What to work on
Please restate exactly the lines from the one holding "This screenshot has" to the end of the material, including both ends and excluding every picture.

Entries provided
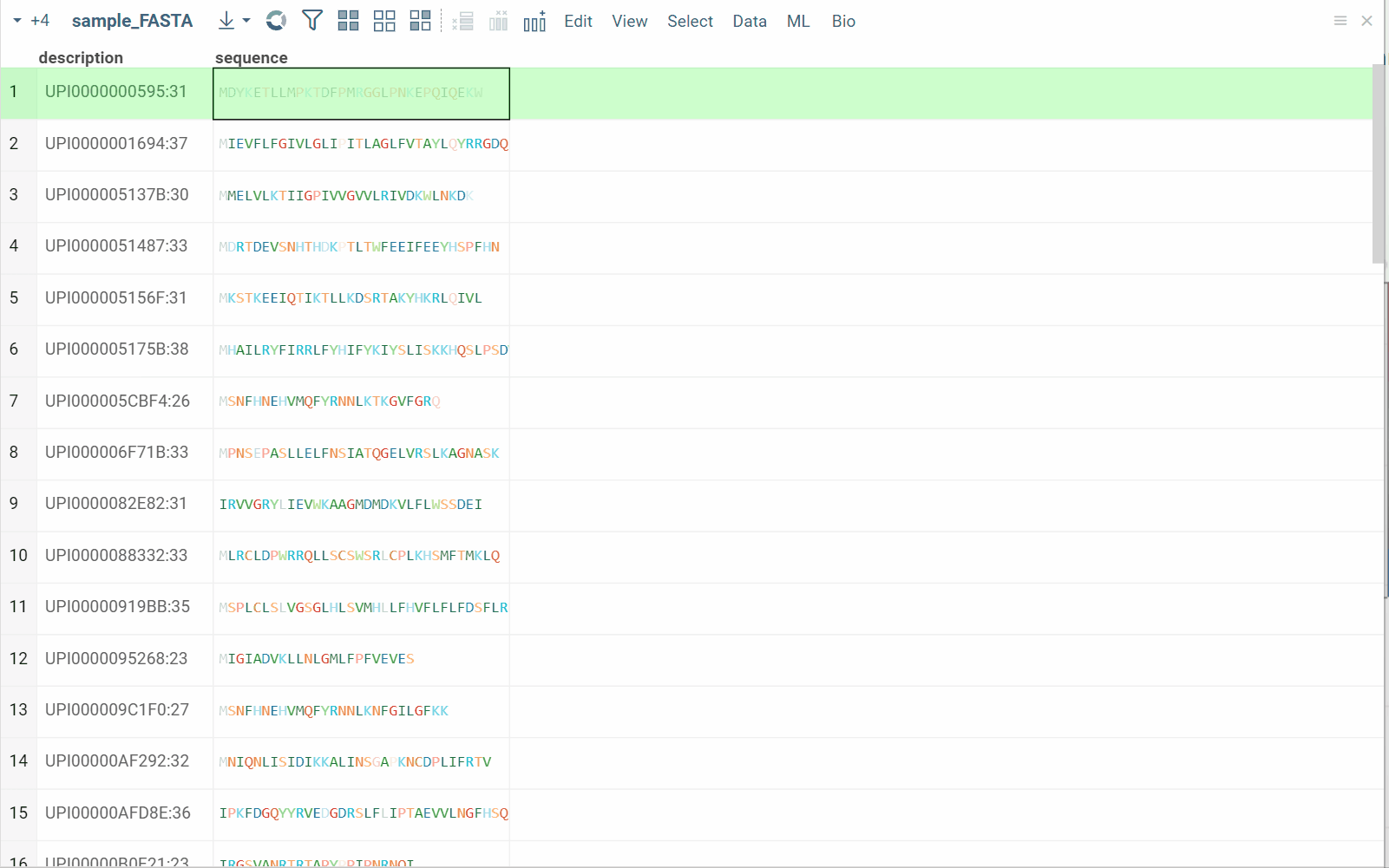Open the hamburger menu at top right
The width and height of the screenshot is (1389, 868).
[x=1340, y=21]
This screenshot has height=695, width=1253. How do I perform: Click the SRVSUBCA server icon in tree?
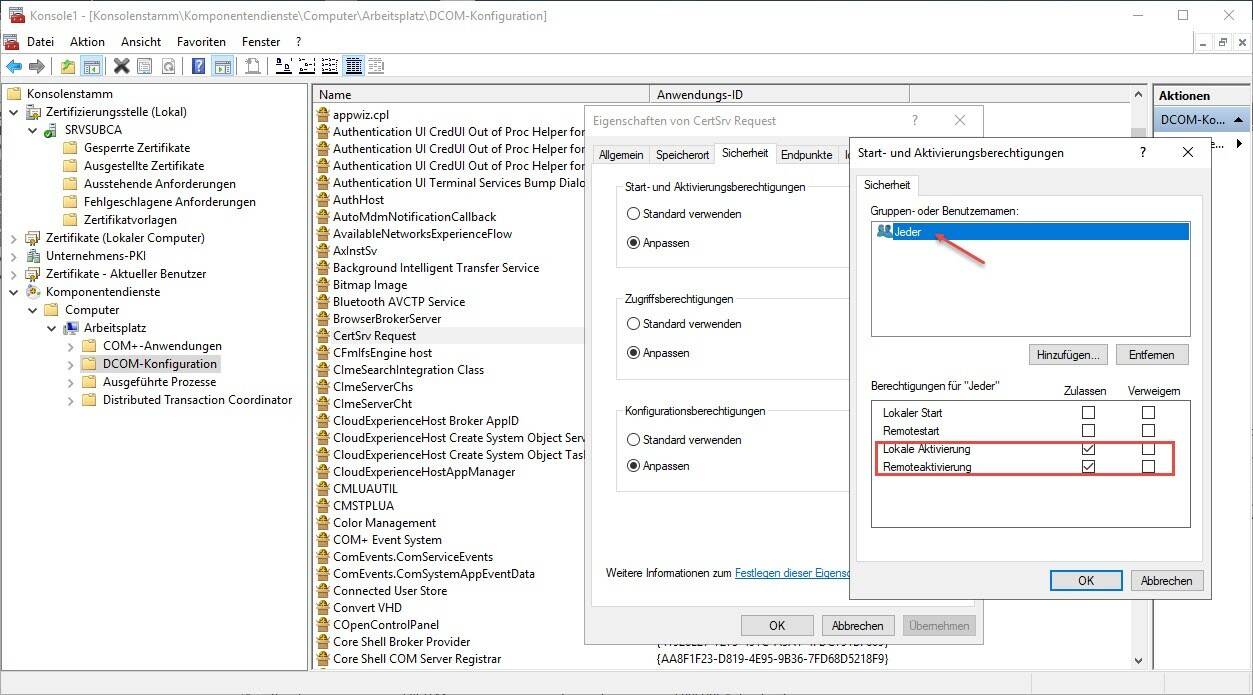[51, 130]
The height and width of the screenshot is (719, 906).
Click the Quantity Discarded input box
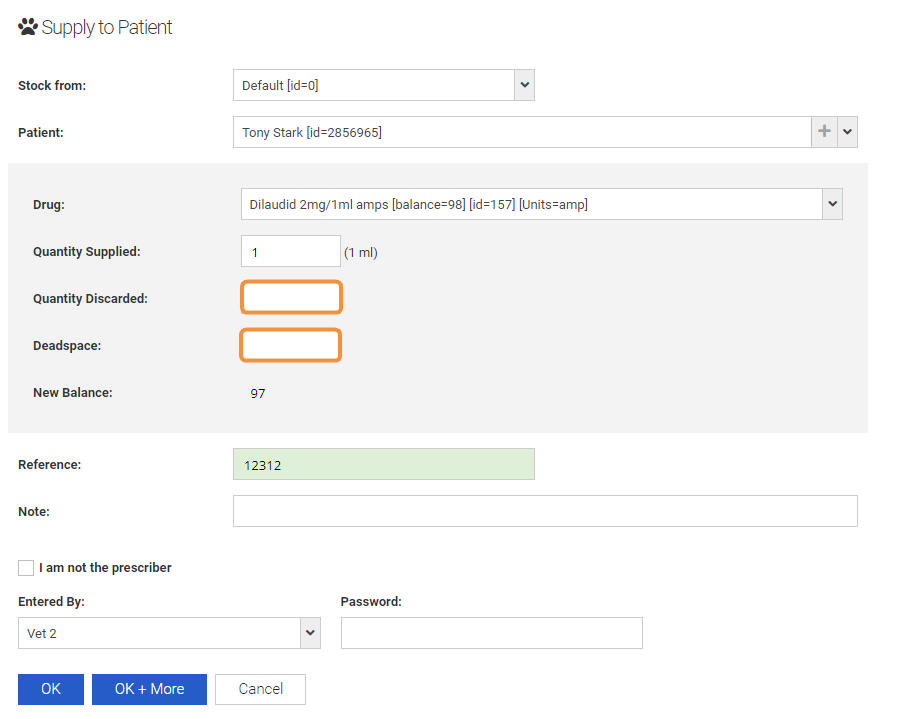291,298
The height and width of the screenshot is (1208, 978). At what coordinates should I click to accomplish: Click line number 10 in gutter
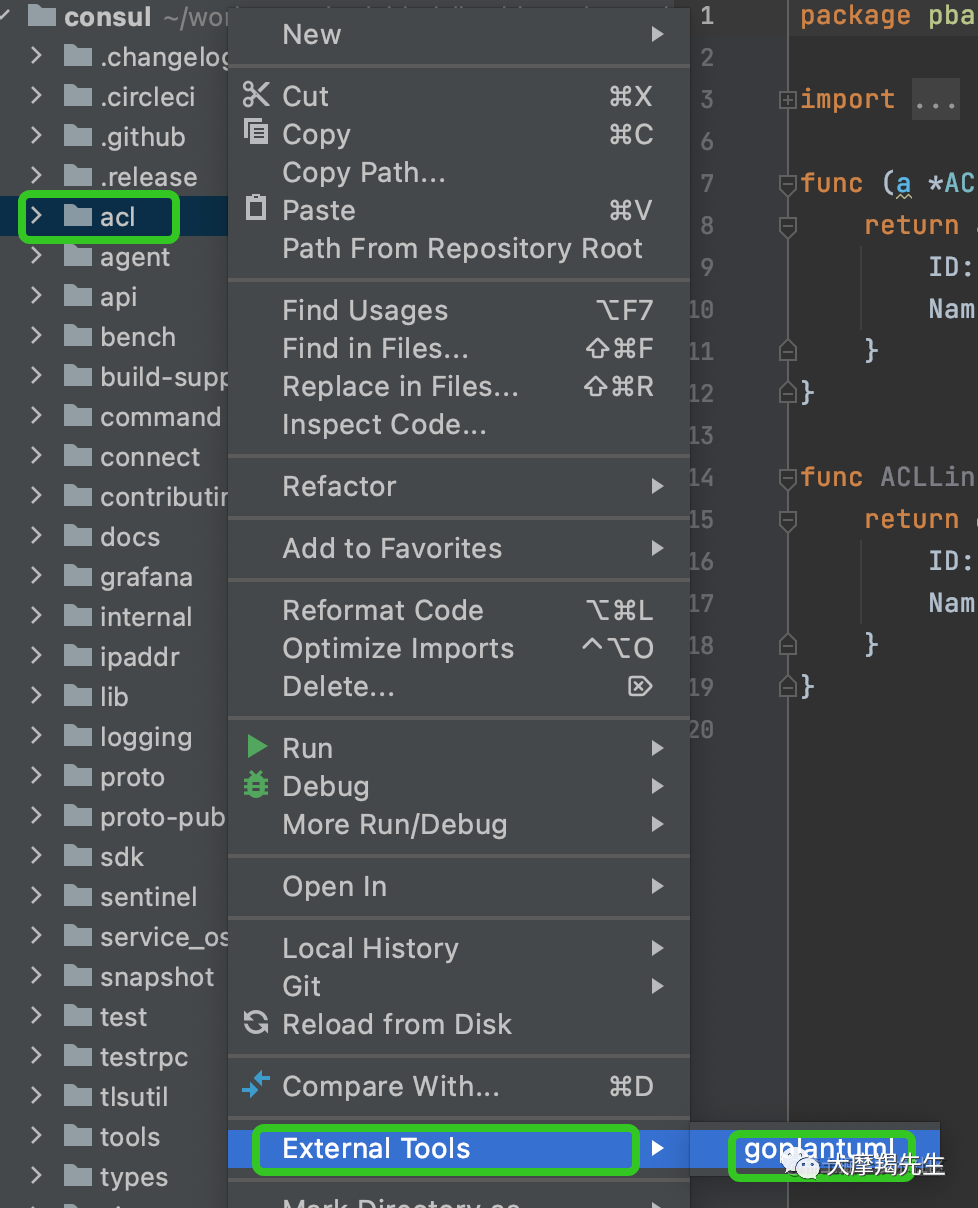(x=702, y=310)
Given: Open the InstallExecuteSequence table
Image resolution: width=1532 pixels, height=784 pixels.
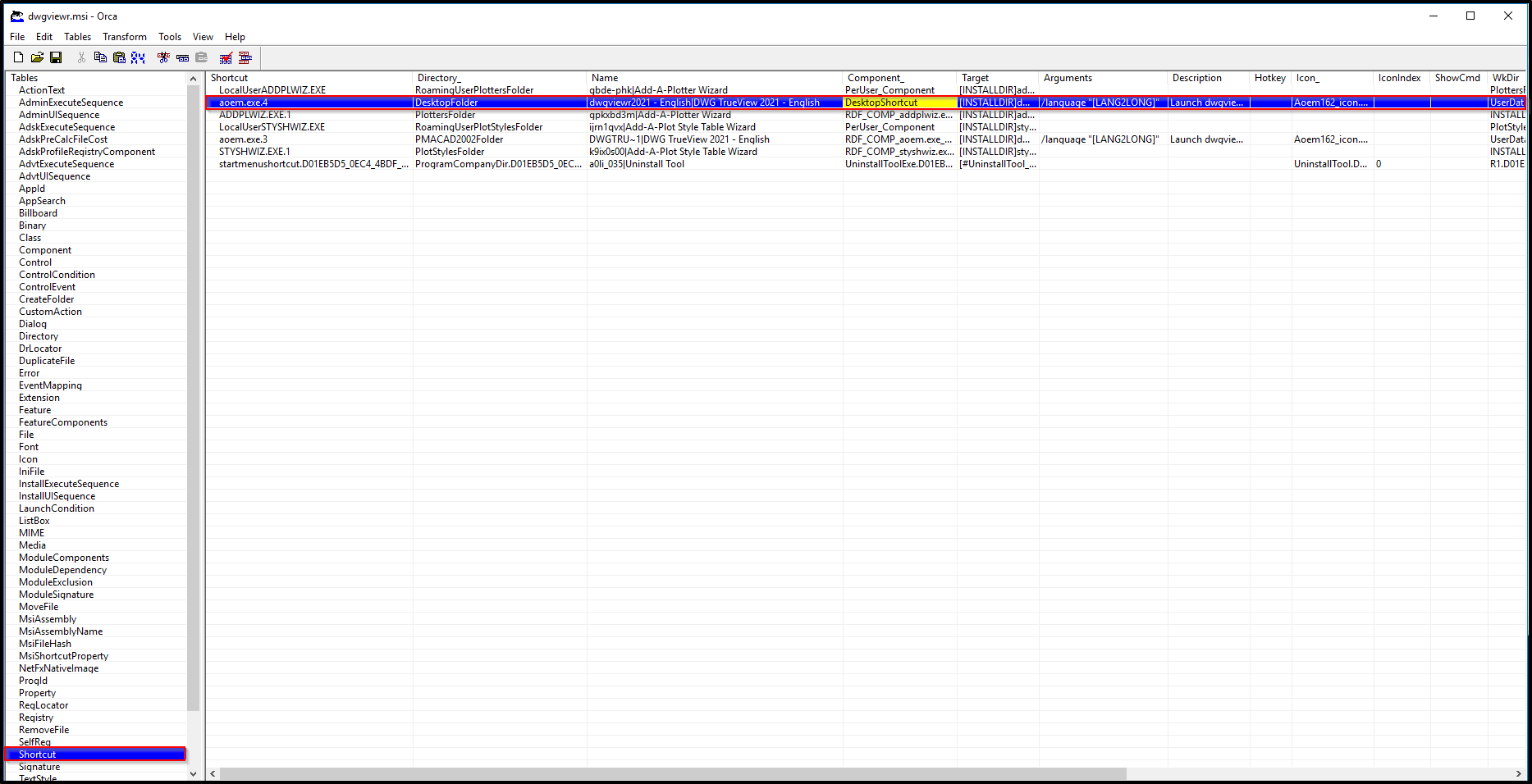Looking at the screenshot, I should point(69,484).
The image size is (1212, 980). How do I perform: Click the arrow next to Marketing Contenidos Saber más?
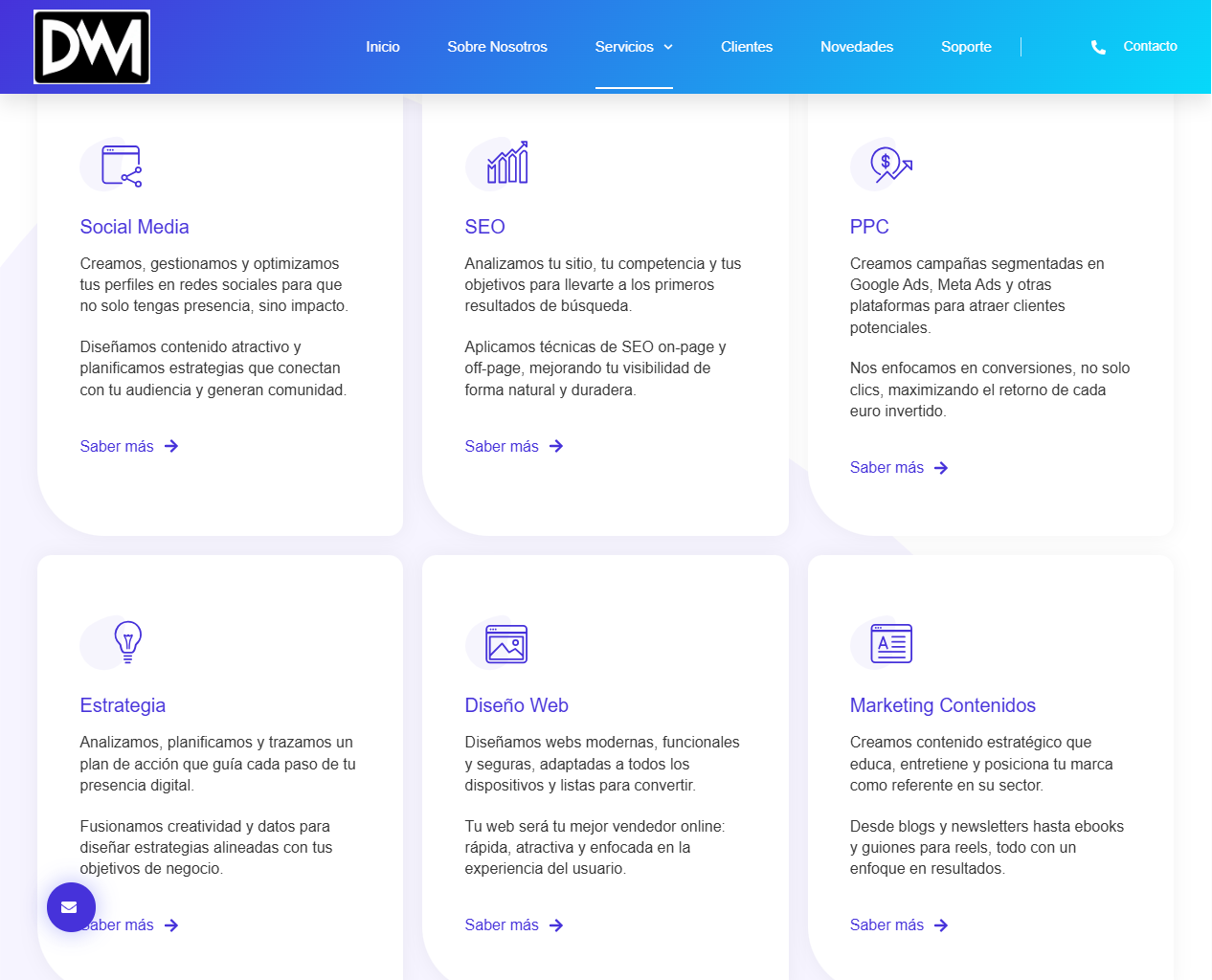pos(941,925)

Solution
This screenshot has height=695, width=1253. How do I perform: Click the SRVSUBCA server icon in tree?
[51, 130]
The height and width of the screenshot is (719, 906).
Click the Quantity Discarded input box
291,298
The height and width of the screenshot is (1208, 978). At what coordinates should I click to accomplish: Click line number 10 in gutter
(x=702, y=310)
Given: Open the InstallExecuteSequence table
Image resolution: width=1532 pixels, height=784 pixels.
Looking at the screenshot, I should point(69,484).
The image size is (1212, 980). How do I perform: Click the arrow next to Marketing Contenidos Saber más?
pos(941,925)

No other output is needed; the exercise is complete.